Buñuel, que trabajaba por muy discretas cantidades de dinero, no quería, está claro, rodar una película en Hollywood. No quería, a esas alturas, saber nada de Hollywood. Pero había tenido y tuvo proyectos para filmar en Estados Unidos y, de hecho, llegó a dirigir dos películas en México de coproducción estadounidense.
Jennie fue dirigida en 1948 por William Dieterle, cineasta de origen alemán que había colaborado en el teatro con Max Reinhardt. Por sus ideas izquierdistas, Dieterle tuvo problemas durante la «caza de brujas», pasó a dirigir modestos policíacos para no ocupar un plano relevante y acabó regresando a Alemania, huyendo de las presiones del Comité de Actividades Antiamericanas, y falleciendo en menesterosas condiciones.
No es, obviamente, por el perfil del director, ni porque una secuencia transcurriera en el MoMA ni porque Jennie tuviera música, entre otros, de Claude Debussy —uno de sus compositores predilectos— por lo que Buñuel amaba tanto esta película.
Jennie estaba muy cerca de su mundo imaginario, de sus fantasías sobre el amor y la muerte, de su desdén por las reglas y la tiranía de la realidad. En 1934, un pintor pobre y sin encargos (Joseph Cotten) conoce a una muchacha atrabiliaria y sencilla (Jennifer Jones) en Central Park, se obsesiona por ella, se enamora de ella y se anima a pintarla en un retrato. Pero la chica desaparece en extrañas circunstancias y, cuando vuelve, se va convirtiendo, a pesar del poco tiempo transcurrido, en una mujer adulta. Pero hay más, ya que el pintor, desconcertado por ello, acaba por averiguar que Jennie procede del pasado, que está muerta, que él no podrá —aunque lo intente— devolverla a la vida y que solo en el cuadro que él ha pintado ella permanecerá para siempre...
Onírica y fantasmal en su relato de un amor imposible, con (con)fusión de espacios y tiempos distintos, con vida más allá de la muerte y muerte más acá de la vida, la película —en blanco y negro, con breves fragmentos en color— tiene, desde las nubes del prólogo, una imaginería y una estética fotográficas acorde con su carácter fantástico.

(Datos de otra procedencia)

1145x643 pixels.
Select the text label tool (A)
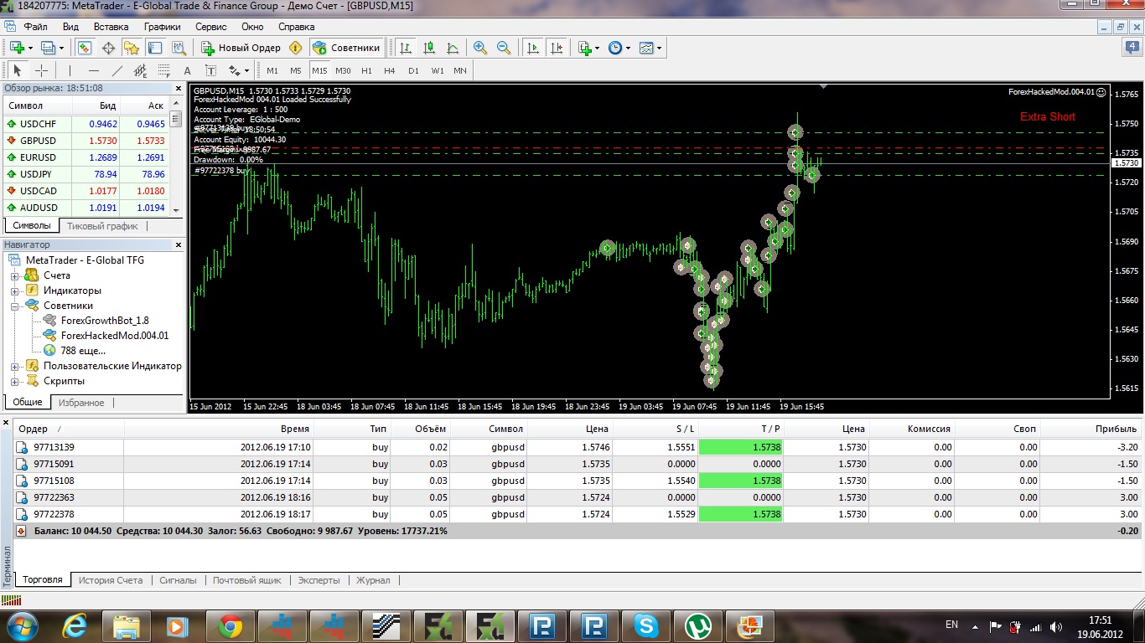point(187,70)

Fue un fracaso de público y, en gran medida, de crítica. Selznick no se resignó y la relanzó un año después con mejor fortuna. Rara y extraña —por decirlo coloquialmente—, la mayoría de los espectadores se siente incómoda ante ella, mientras que los críticos le han ido dando todo su valor, afirmando su indudable excepcionalidad.
Buñuel, desde siempre, manifestó su entusiasmo por la película y, en cierto modo, su opción por Jennie no fue sino una especie de refrendo de su propia obra, de afirmación del cine que él proponía. Quizá del que él podría haber hecho en Hollywood.
Dos años después de su petición desatendida a Buñuel, David O. Selznick murió. Jennifer Jones, que tenía 46 años, nunca volvió a participar en una gran película.

El gran calavera (1949) fue el primer éxito mexicano de Luis Buñuel, quien, como muchos de sus colegas de Hollywood, tuvo que rodar películas de encargo. En la imagen, Luis Alcoriza y Rosario Granados.